- [Lesetext]:
Update (20.12.2016): Mechanik und Controller laufen noch, es sind aber viele Sektoren anscheinend defekt. Also etwas was sich wohl mit den Smart-Daten hätte vorhersagen lassen, wenn es der Besitzer gewusst hätte. 
Nach einer Woche Dauerbetrieb mit ddrescue waren "schon" 1860 MB an guten Sektoren kopiert. Platte lebt aber immer noch, nach den Ferien geht es weiter.

ddrescue hat aber jetzt schon mehrere Durchläufe hinter sich, bei denen sich das Tool an die guten Sektoren heranarbeitet. 
_// aktuelle Befehl wird ergänzt: _sudo ddrescue -n -K 100MB -a 10000 /dev/sdb image.dd lodgatei.log

Update2 (04.01.2017): Gestern Abend ging es weiter, bisher 2315 MB rescued. 
Update3 (17.01.2017): Stand bei 5939 MB rescued.

- [Bereitgestellte Daten]:
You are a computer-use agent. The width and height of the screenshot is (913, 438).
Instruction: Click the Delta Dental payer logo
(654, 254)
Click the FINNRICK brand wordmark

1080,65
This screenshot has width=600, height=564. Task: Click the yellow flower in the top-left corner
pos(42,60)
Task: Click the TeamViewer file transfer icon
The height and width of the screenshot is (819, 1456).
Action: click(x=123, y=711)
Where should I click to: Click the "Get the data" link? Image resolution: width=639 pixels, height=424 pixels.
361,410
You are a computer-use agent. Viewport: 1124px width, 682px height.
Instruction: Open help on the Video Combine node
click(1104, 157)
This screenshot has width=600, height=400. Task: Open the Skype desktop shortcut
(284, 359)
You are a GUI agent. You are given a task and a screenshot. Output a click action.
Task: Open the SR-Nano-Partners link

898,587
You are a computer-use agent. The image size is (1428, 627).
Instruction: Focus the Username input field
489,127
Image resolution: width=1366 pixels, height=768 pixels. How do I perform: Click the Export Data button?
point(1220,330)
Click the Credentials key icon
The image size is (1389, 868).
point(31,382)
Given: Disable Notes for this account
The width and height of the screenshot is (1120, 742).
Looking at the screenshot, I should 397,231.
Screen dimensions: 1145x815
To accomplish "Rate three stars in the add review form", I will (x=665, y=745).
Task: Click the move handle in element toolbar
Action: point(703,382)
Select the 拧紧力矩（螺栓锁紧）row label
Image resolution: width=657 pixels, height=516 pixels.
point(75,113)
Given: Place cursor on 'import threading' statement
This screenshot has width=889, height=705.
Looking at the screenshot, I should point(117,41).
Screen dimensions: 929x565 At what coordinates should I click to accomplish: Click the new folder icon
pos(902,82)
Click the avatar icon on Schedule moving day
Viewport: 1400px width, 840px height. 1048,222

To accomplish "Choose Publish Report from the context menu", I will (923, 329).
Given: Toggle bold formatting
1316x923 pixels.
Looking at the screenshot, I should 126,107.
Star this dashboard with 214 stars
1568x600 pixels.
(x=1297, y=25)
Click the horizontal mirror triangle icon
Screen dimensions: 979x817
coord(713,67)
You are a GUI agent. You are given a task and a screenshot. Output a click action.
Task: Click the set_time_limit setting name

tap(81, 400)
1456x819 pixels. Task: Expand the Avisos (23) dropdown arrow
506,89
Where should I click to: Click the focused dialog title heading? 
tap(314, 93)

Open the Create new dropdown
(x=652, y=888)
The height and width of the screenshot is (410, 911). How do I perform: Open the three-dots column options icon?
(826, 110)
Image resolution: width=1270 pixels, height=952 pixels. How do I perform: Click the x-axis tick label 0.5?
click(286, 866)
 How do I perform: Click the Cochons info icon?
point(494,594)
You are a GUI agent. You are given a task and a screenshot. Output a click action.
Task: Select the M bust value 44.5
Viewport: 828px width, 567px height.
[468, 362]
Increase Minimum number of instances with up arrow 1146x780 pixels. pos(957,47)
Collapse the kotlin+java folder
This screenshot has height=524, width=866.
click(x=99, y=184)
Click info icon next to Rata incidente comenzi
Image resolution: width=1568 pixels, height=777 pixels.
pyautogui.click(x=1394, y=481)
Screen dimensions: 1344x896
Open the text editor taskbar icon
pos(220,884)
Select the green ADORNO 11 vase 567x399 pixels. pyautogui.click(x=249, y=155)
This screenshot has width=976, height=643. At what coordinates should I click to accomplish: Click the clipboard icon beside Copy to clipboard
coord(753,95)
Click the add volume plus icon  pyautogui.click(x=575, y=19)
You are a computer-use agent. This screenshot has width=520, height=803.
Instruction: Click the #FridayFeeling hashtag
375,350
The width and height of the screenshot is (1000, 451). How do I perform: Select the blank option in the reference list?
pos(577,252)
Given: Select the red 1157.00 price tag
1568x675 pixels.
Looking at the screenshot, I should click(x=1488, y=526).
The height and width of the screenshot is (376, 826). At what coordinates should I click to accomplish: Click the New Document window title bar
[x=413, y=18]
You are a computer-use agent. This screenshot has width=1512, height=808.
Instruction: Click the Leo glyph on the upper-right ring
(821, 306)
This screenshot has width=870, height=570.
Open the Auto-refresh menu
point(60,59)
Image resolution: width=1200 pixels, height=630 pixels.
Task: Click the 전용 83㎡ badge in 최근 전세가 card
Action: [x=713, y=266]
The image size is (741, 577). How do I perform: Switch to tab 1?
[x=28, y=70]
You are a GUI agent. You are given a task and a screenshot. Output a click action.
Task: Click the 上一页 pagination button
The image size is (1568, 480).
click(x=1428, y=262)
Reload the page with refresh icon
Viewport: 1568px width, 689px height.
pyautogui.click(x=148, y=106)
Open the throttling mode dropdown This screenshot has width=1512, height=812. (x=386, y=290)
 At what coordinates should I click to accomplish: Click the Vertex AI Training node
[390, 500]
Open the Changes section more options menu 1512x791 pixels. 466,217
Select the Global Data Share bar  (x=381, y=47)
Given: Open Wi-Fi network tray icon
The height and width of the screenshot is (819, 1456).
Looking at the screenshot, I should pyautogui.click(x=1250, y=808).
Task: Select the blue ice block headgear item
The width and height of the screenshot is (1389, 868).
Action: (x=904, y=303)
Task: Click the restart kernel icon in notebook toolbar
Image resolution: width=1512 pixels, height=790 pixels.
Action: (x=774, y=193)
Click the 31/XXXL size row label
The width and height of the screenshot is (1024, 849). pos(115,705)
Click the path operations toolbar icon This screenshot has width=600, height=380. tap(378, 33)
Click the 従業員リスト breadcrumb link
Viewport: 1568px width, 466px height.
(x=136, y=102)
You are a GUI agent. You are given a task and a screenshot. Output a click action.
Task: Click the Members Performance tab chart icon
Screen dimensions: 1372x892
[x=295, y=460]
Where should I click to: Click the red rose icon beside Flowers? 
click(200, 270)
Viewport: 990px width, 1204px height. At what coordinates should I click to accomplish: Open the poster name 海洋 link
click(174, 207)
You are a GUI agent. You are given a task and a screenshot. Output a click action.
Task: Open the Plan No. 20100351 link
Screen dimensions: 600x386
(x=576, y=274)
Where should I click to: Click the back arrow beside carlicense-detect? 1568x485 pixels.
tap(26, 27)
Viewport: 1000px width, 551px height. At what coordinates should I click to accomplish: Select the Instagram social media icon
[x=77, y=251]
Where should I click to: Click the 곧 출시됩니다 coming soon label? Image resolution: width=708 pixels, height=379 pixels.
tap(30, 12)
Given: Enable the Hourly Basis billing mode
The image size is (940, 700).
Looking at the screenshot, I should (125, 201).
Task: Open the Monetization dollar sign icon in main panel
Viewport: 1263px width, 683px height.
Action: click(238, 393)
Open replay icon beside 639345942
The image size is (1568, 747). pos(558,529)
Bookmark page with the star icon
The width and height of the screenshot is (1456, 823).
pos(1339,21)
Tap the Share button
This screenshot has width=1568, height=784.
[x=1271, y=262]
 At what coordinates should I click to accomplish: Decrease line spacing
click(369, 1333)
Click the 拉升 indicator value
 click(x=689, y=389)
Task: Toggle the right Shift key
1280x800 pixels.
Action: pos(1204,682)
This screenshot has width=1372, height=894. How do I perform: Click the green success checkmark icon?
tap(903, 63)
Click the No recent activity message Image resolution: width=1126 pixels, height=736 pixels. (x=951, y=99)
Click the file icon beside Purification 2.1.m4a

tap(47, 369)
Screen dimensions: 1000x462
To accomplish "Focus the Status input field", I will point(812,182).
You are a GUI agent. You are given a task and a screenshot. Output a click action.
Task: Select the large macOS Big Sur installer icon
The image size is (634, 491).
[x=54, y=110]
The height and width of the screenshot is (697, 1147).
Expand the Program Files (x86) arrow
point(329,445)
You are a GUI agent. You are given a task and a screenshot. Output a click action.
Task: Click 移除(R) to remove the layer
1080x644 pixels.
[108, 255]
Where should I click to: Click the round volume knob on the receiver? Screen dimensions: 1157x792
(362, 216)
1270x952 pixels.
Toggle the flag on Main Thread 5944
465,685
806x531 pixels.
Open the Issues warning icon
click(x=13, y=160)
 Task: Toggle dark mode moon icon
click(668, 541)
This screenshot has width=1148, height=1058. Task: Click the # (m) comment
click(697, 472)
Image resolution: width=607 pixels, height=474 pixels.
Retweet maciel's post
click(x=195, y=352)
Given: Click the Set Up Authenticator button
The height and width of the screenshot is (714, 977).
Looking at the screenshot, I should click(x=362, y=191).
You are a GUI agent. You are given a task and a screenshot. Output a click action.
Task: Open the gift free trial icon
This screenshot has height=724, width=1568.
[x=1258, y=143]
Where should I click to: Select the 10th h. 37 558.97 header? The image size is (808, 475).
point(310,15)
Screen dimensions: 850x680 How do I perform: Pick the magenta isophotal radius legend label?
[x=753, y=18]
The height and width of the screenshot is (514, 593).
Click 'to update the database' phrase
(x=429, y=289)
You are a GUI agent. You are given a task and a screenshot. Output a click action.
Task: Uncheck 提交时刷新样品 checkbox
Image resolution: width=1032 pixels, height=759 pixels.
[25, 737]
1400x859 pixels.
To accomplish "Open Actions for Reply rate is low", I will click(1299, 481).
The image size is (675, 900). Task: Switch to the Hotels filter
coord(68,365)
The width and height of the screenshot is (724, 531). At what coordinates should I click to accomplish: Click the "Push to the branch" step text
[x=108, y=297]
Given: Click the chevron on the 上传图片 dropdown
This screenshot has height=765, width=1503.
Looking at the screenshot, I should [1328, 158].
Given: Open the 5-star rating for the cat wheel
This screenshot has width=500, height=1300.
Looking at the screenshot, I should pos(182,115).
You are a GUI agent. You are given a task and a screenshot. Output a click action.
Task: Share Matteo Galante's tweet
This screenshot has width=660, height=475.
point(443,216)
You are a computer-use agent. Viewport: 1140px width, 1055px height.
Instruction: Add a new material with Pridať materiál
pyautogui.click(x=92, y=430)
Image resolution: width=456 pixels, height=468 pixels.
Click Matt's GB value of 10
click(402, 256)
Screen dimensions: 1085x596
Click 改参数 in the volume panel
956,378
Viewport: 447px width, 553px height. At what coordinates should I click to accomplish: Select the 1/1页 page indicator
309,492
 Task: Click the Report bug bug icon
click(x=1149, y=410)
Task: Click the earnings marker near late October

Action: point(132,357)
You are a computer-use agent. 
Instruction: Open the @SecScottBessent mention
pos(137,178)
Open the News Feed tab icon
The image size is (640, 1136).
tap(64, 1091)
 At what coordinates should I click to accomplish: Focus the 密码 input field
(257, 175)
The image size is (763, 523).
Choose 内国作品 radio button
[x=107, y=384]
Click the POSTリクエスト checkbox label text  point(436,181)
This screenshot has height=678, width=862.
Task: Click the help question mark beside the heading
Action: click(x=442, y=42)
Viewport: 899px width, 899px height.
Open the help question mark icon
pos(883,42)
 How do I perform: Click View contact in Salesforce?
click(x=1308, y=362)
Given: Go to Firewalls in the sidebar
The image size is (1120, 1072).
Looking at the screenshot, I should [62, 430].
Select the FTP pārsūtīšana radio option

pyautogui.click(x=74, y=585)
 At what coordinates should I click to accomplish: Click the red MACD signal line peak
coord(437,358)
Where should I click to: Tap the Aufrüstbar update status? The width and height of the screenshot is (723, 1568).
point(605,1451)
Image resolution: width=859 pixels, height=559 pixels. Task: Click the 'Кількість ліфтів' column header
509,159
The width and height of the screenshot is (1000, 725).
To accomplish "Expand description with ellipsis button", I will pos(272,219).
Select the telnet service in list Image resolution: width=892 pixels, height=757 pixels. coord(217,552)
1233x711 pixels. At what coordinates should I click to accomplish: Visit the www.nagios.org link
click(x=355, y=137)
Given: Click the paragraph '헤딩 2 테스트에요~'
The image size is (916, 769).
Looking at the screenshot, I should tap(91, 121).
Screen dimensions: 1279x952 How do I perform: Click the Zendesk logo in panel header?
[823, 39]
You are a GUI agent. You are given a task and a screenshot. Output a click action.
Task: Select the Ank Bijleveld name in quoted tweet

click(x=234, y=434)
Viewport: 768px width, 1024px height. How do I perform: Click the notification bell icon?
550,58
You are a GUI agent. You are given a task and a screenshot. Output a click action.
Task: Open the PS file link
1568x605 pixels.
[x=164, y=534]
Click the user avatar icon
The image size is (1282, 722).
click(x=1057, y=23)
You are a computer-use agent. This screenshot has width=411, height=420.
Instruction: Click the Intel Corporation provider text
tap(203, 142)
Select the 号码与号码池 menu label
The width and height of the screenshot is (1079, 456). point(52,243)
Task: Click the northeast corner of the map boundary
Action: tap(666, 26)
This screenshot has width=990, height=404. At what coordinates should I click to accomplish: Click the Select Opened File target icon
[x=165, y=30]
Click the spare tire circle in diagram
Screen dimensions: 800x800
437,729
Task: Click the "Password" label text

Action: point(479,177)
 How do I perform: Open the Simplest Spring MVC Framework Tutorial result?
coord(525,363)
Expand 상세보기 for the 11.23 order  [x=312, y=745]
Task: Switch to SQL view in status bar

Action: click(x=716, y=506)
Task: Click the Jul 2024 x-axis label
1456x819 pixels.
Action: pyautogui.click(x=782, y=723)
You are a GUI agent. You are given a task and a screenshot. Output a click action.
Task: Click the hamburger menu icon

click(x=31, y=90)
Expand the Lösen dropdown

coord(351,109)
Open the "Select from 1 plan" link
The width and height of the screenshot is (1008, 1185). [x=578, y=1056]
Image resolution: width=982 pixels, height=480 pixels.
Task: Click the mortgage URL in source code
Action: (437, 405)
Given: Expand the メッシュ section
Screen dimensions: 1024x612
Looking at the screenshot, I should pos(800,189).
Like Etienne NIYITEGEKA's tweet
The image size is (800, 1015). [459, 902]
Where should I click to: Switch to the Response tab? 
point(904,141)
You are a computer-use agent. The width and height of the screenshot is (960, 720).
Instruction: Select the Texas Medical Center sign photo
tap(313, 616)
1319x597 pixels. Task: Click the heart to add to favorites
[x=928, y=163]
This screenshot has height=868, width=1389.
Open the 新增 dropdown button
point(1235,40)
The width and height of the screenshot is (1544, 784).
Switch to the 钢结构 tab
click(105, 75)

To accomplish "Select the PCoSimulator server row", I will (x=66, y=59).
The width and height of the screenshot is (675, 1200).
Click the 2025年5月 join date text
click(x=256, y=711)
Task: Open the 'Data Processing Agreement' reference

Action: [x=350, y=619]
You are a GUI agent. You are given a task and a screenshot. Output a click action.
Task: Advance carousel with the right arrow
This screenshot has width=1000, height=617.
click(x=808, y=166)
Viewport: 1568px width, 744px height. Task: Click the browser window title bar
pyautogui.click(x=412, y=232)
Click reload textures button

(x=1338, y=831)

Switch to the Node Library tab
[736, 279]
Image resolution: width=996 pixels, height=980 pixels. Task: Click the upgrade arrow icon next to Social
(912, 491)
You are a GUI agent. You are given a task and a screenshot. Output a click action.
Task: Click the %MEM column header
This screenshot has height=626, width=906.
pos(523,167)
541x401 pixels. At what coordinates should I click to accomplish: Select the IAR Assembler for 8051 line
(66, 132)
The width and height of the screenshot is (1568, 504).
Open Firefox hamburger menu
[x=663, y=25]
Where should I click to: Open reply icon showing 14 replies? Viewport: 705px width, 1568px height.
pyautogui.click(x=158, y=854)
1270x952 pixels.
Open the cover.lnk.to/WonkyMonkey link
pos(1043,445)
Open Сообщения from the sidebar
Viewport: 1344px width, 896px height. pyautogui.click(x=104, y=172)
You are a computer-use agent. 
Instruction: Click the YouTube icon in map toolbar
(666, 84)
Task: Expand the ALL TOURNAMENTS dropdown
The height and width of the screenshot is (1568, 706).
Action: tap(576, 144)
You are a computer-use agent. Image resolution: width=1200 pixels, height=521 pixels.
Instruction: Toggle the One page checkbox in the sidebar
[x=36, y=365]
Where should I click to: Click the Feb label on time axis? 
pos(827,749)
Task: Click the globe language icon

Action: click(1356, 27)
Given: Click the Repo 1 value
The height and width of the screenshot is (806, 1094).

- [Aufgaben]:
1. Gib aus dem Lesetext über die Datenrettung mit ddrescue den Abschnitt wortgetreu aus, beginnend bei "Nach einer Woche" und endend bei "guten Sektoren heranarbeitet.".
2. Beantworte die folgenden Fragen anhand des Lesetextes.
(a) Wie viele MB an guten Sektoren waren nach einer Woche Dauerbetrieb mit ddrescue kopiert?
(b) An welchem Datum wurde Update2 verfasst?
(c) Welcher Stand in MB wird in Update3 genannt?

- [Ergebnisse je Aufgabe]:
1.
Nach einer Woche Dauerbetrieb mit ddrescue waren "schon" 1860 MB an guten Sektoren kopiert. Platte lebt aber immer noch, nach den Ferien geht es weiter.

ddrescue hat aber jetzt schon mehrere Durchläufe hinter sich, bei denen sich das Tool an die guten Sektoren heranarbeitet.

2.
(a) 1860 MB
(b) 04.01.2017
(c) 5939 MB